--- LISTED RECORDS Enclosed Below ---

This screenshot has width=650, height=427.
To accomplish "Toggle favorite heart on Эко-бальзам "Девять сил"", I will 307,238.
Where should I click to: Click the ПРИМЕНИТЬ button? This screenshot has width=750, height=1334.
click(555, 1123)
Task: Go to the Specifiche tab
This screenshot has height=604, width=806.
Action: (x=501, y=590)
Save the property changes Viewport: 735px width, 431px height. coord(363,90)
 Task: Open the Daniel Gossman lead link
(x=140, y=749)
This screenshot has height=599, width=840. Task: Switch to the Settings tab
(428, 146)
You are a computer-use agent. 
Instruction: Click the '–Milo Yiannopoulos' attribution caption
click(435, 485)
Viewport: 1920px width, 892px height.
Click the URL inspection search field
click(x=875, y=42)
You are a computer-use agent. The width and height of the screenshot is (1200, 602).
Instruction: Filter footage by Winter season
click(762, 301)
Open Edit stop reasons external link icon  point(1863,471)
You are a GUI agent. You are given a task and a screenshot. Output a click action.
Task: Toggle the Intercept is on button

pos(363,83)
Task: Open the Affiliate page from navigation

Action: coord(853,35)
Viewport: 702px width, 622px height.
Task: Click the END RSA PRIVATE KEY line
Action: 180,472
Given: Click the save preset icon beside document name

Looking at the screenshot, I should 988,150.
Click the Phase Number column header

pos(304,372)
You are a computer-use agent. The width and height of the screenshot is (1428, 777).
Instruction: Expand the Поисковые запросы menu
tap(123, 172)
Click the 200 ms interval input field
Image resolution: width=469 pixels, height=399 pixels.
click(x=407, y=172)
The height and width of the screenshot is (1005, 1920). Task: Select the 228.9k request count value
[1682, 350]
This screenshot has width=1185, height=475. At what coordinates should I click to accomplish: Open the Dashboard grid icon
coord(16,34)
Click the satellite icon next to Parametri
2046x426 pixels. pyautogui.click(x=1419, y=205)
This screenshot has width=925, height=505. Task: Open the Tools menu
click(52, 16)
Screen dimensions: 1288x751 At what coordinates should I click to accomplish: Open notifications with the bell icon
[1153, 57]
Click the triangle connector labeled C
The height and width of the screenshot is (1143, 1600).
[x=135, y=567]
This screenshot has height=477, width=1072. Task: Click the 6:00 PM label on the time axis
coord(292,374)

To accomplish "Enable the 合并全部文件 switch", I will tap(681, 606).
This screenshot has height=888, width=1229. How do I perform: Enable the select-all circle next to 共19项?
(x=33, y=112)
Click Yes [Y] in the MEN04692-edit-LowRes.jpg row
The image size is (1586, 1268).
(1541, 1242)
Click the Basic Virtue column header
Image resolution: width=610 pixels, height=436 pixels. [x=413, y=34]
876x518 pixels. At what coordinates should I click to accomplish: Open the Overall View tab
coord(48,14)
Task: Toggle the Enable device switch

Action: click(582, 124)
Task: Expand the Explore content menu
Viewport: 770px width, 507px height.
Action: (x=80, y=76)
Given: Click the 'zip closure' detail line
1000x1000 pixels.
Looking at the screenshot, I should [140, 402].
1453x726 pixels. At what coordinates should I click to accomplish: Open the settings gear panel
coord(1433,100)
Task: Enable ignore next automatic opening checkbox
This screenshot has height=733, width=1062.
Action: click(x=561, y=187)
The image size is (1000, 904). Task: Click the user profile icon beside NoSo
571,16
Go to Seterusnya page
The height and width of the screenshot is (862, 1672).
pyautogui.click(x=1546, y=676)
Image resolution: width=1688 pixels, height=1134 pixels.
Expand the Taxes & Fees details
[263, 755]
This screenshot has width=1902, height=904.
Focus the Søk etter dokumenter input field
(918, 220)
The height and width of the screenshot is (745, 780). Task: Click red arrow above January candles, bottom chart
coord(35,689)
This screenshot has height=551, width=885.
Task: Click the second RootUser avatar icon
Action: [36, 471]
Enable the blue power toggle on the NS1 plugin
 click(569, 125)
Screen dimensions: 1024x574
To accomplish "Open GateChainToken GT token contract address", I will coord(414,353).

--- End of Enclosed LISTED RECORDS ---

GOAL OF THE EXERCISE: Copy all lines of the preceding data that hold the word "agent".

SOLUTION FOR THIS EXERCISE:
You are a computer-use agent. 
You are a computer-use agent. The width and height of the screenshot is (1200, 602).
You are a GUI agent. You are given a task and a screenshot. Output a click action.
You are a computer-use agent. The width and height of the screenshot is (1428, 777).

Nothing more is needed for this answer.